By denying participation and vowing to act soon, Hezbollah is evidently leaning towards some degree of psychological battle tactics and political theatre. By doing so, the group is seemingly trying to keep Israel on edge. Amidst a worsening Lebanese economy and increased US sanctions, it  seems as though  Hezbollah is trying to reinstate themselves as a powerful political player, and if it means leaning onto the crux of keeping the enemy worried, then they will choose to do so. For so long, the group’s personal politics has put Lebanon at risk, especially in the realm of international relations, and its personal agenda should not dictate the security of the country. To act in self-defense against a non-state actor, “within the territory of a non-consenting state,” is a violation of said country’s sovereignty. This is what opens up Article 51 of the United Nations Charter to controversy, as it is difficult to decide whether a country must be held accountable for the actions of a group acting within its borders. Nevertheless, Israel has made it clear that it would not see a discrepancy between Lebanon and Hezbollah should it be attacked. With that in mind, the United Nations has often been unable to hold countries accountable for operating outside the framework of international law, even when it comes to legally binding documents. The unfortunate reality is that Hezbollah’s personal politics and intentions often take precedence over that of Lebanon, a significant area of concern that has been raised in many of the Lebanese protests since the October Revolution of 2019. Lebanon should not fall victim to the consequences that this group’s actions may bring, but the fact of the matter is that it might be a while before this becomes a reality. By adopting the image of being Lebanon’s protector, Hezbollah leans on the use of soft power and military power in hopes that it can sway the image that its opposers may have of it, without recognizing that continuing to orchestrate such stunts would have a detrimental effect on both its image and stability. 

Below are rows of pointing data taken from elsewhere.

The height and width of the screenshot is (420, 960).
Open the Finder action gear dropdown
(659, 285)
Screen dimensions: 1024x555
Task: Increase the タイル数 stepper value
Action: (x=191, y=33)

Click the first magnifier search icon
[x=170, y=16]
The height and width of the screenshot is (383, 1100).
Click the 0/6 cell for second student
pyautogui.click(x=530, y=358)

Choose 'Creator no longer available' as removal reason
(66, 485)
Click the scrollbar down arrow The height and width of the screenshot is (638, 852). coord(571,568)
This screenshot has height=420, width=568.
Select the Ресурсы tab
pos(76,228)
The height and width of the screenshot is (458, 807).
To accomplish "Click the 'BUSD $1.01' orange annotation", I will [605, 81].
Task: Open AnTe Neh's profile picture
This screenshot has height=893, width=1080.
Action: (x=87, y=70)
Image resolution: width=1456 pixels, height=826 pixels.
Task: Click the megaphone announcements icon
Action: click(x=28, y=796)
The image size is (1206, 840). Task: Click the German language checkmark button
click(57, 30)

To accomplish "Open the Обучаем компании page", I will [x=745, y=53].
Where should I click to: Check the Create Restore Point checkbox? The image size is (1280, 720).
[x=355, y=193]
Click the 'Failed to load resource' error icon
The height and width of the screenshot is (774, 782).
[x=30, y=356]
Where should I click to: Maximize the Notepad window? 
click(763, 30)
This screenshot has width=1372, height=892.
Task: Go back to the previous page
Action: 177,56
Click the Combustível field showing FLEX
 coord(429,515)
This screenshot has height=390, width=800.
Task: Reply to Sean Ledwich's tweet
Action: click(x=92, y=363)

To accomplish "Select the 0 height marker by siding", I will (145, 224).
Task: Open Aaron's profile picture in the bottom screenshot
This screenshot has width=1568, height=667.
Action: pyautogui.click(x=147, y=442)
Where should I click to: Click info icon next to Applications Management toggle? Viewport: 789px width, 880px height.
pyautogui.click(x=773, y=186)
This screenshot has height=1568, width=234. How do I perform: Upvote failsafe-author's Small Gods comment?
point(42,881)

Both Israel and Hezbollah are currently struggling with their own myriad of problems. Lebanon is suffering from an unprecedented economic collapse, where power outages and food shortages have become common. Moreover, the political sanctions from the U.S. have weakened Hezbollah. Israel, however, has seen a surge in unemployment rates, and Netanyahu’s popularity has been decreasing gradually as protests against the Israeli leader continue to grow. Therefore, the PM is unlikely to drag his country to war due to the implications such an action may have. Nevertheless, tensions are high. While the events of July 27th may not necessarily set off a chain reaction of worse events to come, it has definitely made matters worse and more volatile. The threats issued from Israel’s side to hold Lebanon and Hezbollah responsible for any attack, and Hezbollah reducing the incident to a “false victory” and promising to take proper action soon is quite compelling. While the incident may resemble a ‘he said, she said’ situation,  blame can easily be separated across the board. Every involved party, including UNIFIL, must receive some degree of the blame for the July 27th event, prior incidents, and likely incidents to come. Following the dismal reality that 2020 has been, it is evident that what is to come may be detrimental. We are fighting a pandemic and a deteriorating economy, so the last thing we need is to fight a war.